Hi Sage,
The primary QoS issue we see with OpenStack users is wanting to guarantee minimum IOPS to each Cinder-mounted RBD volume as a way to guarantee the health of well-mannered workloads against badly-behaving ones.
As an OpenStack Administrator, I want to guarantee a minimum number of IOPS to each Cinder volume to prevent any tenant from interfering with another.
The number of IOPS may vary per volume, but in many cases a "standard" and "high" number would probably suffice. The guarantee is more important than the granularity.
This is something impacting users at today's Ceph performance level.

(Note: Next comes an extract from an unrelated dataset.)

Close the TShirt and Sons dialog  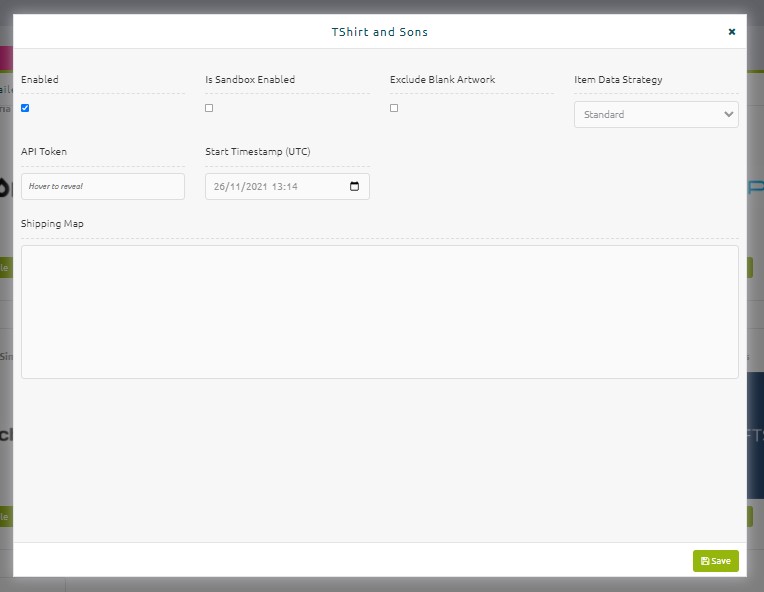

Looking at the future, once Bluestore becomes the default, there will also be latency requirements from the crowd that wants to run databases with RBD backends — both low latency and low jitter in the latency, but rather than applying that to all volumes, it will be only to select ones backing RDBMs. Well, at least in the case of a general purpose cluster.

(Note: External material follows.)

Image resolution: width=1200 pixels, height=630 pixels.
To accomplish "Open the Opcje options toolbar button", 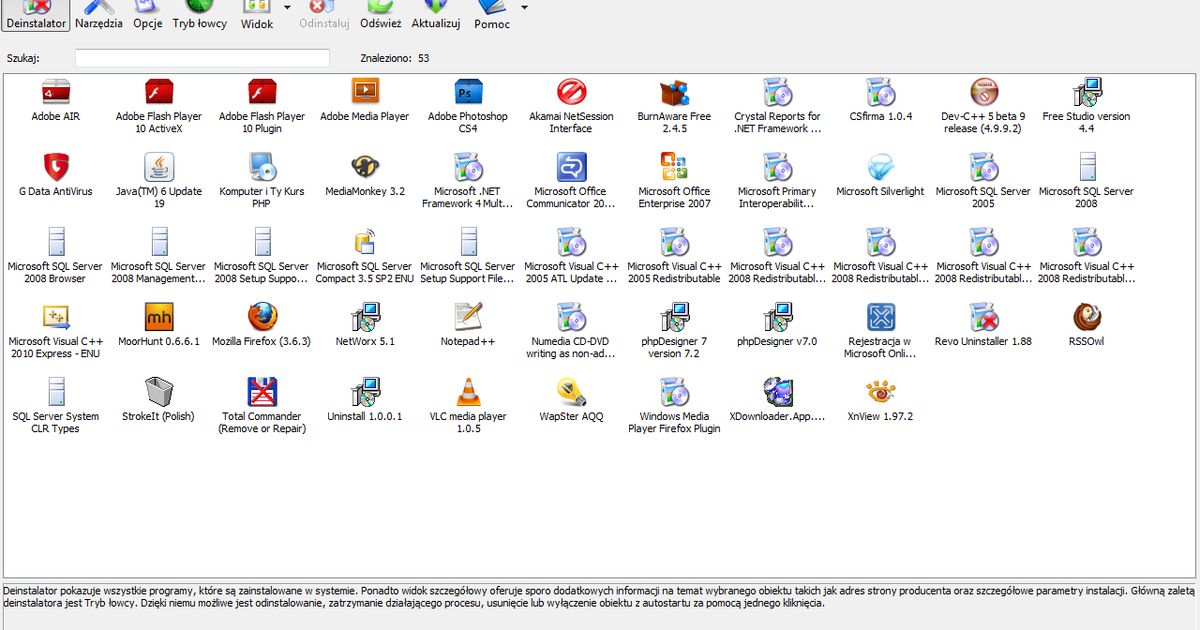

My hunch is that Enterprise users that want hard-QoS guarantees will accept that a capacity planning exercise is necessary, software can only allocate existing capacity, not create more. Community users may value more some "fairness" in distributing existing resources instead. Just a hunch at this point.
Best -F
_________________________________________
-- "You must try until your brain hurts —Elon Musk
(Federico L. Lucifredi) - federico at redhat.com - GnuPG 0x4A73884C
On Fri, Dec 2, 2016 at 2:01 PM, Sage Weil <sweil@xxxxxxxxxx> wrote:
Hi all,
We're working on getting infrasture into RADOS to allow for proper
distributed quality-of-service guarantees. The work is based on the
mclock paper published in OSDI'10
https://www.usenix.org/legacy/event/osdi10/tech/full_papers/ Gulati.pdf
There are a few ways this can be applied:
- We can use mclock simply as a better way to prioritize background
activity (scrub, snap trimming, recovery, rebalancing) against client IO.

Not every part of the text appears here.